Problem requirements:
Every entry needs to be reproduced exactly.
============
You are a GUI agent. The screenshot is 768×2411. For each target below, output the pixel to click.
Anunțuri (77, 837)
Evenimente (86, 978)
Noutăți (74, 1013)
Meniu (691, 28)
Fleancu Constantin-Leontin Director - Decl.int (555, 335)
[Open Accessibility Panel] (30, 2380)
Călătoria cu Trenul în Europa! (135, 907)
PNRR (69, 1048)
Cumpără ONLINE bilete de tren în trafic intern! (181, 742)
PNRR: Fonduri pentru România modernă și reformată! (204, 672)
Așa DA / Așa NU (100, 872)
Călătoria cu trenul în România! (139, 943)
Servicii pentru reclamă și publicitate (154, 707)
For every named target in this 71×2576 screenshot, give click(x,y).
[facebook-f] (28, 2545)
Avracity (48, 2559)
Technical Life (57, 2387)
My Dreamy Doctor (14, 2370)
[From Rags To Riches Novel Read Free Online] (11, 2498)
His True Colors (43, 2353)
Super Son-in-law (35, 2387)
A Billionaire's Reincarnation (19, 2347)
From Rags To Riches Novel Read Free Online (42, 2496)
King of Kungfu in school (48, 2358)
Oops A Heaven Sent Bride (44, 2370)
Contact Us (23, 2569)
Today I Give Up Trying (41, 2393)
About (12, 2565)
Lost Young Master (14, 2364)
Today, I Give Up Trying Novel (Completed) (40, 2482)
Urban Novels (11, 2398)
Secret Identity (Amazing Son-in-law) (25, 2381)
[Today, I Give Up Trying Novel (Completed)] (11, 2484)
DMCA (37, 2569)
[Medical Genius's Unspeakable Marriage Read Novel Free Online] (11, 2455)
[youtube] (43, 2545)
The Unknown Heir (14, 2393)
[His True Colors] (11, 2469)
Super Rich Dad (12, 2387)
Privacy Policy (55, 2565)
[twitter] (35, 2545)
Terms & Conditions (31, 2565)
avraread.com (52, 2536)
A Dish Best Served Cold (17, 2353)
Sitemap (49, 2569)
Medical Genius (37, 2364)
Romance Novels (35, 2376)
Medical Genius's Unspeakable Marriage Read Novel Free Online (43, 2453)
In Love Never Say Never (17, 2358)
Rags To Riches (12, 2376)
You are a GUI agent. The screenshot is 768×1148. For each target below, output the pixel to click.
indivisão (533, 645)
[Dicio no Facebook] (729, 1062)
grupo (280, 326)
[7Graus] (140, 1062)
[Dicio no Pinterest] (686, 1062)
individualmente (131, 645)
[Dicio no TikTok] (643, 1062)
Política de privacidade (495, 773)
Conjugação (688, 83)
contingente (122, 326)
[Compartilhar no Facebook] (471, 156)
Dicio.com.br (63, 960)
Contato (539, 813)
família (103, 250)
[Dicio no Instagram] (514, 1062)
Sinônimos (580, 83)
============
The answer:
You are a GUI agent. The screenshot is 768×2411. For each target below, output the pixel to click.
Anunțuri (77, 837)
Evenimente (86, 978)
Noutăți (74, 1013)
Meniu (691, 28)
Fleancu Constantin-Leontin Director - Decl.int (555, 335)
[Open Accessibility Panel] (30, 2380)
Călătoria cu Trenul în Europa! (135, 907)
PNRR (69, 1048)
Cumpără ONLINE bilete de tren în trafic intern! (181, 742)
PNRR: Fonduri pentru România modernă și reformată! (204, 672)
Așa DA / Așa NU (100, 872)
Călătoria cu trenul în România! (139, 943)
Servicii pentru reclamă și publicitate (154, 707)
For every named target in this 71×2576 screenshot, give click(x,y).
[facebook-f] (28, 2545)
Avracity (48, 2559)
Technical Life (57, 2387)
My Dreamy Doctor (14, 2370)
[From Rags To Riches Novel Read Free Online] (11, 2498)
His True Colors (43, 2353)
Super Son-in-law (35, 2387)
A Billionaire's Reincarnation (19, 2347)
From Rags To Riches Novel Read Free Online (42, 2496)
King of Kungfu in school (48, 2358)
Oops A Heaven Sent Bride (44, 2370)
Contact Us (23, 2569)
Today I Give Up Trying (41, 2393)
About (12, 2565)
Lost Young Master (14, 2364)
Today, I Give Up Trying Novel (Completed) (40, 2482)
Urban Novels (11, 2398)
Secret Identity (Amazing Son-in-law) (25, 2381)
[Today, I Give Up Trying Novel (Completed)] (11, 2484)
DMCA (37, 2569)
[Medical Genius's Unspeakable Marriage Read Novel Free Online] (11, 2455)
[youtube] (43, 2545)
The Unknown Heir (14, 2393)
[His True Colors] (11, 2469)
Super Rich Dad (12, 2387)
Privacy Policy (55, 2565)
[twitter] (35, 2545)
Terms & Conditions (31, 2565)
avraread.com (52, 2536)
A Dish Best Served Cold (17, 2353)
Sitemap (49, 2569)
Medical Genius (37, 2364)
Romance Novels (35, 2376)
Medical Genius's Unspeakable Marriage Read Novel Free Online (43, 2453)
In Love Never Say Never (17, 2358)
Rags To Riches (12, 2376)
You are a GUI agent. The screenshot is 768×1148. For each target below, output the pixel to click.
indivisão (533, 645)
[Dicio no Facebook] (729, 1062)
grupo (280, 326)
[7Graus] (140, 1062)
[Dicio no Pinterest] (686, 1062)
individualmente (131, 645)
[Dicio no TikTok] (643, 1062)
Política de privacidade (495, 773)
Conjugação (688, 83)
contingente (122, 326)
[Compartilhar no Facebook] (471, 156)
Dicio.com.br (63, 960)
Contato (539, 813)
família (103, 250)
[Dicio no Instagram] (514, 1062)
Sinônimos (580, 83)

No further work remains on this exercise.